◆ **Exercise data**:
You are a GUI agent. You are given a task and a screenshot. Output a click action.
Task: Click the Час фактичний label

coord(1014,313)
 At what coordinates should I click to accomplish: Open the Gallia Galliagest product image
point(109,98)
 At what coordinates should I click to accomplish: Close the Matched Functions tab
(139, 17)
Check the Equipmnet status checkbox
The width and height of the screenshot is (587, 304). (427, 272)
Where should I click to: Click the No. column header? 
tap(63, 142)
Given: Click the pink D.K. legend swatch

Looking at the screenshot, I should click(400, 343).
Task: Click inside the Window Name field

◆ **Exercise**: Retype each entry exactly.

◆ **Problem solution**:
You are a GUI agent. You are given a task and a screenshot. Output a click action.
Task: Click the Час фактичний label

coord(1014,313)
 At what coordinates should I click to accomplish: Open the Gallia Galliagest product image
point(109,98)
 At what coordinates should I click to accomplish: Close the Matched Functions tab
(139, 17)
Check the Equipmnet status checkbox
The width and height of the screenshot is (587, 304). (427, 272)
Where should I click to: Click the No. column header? 
tap(63, 142)
Given: Click the pink D.K. legend swatch

Looking at the screenshot, I should click(400, 343).
Task: Click inside the Window Name field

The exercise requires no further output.